Overall crime falls to record low, but violent crime up, England and Wales
Overall crime in England and Wales has fallen to record lows, but violent crime has increased, according to figures published on Thursday by the Office for National Statistics (ONS).
The ONS figures, which come from the Crime Survey for England and Wales (CSEW), show that there were approximately seven million incidents of crime against households and resident adults, which was 11% down on the previous year’s survey. This is the lowest crime rate since CSEW started publishing statistics in 1981.
CSEW covers a wide range of victim-based crimes, and includes some that the police are not told about. Incidences of nearly all types of crimes were down, including criminal damage and vehicle-related theft with each falling by 15%, while household theft declined by 9%.
There was no overall change in the volume of police recorded crime over the previous year. A total of 3.7 million offences were recorded in the year ending September 2014. The ONS pointed out that improved crime reporting standards may have contributed to the no overall change.
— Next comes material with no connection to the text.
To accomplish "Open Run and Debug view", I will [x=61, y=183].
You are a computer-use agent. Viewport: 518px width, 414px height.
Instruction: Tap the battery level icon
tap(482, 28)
Source: “A stock-take of crime statistics in England and Wales,” Office for National Statistics.
Violent crime went up
Violent crime, however, has increased. The number of reported sexual offences increased by 22%, violence against the person rose 16%, while public order offences were 10% up compared to the previous year.
There were 24,043 and 48,934 recorded incidences of rapes and sexual offences respectively, which were the highest recorded by the police since 2002/2003. The ONS wrote “As well as improvements in recording, this is thought to reflect a greater willingness of victims to come forward to report such crimes.”
Year on year, the volume of recorded fraud increased by 5%. The ONS points out that it is difficult to judge what the impact of transferring responsibility of recording fraud crime from individual police forces to Action Fraud was. Levels of fraud are significantly under-reported, thus the ONS says these data simply provide a ballpark measure of such offences.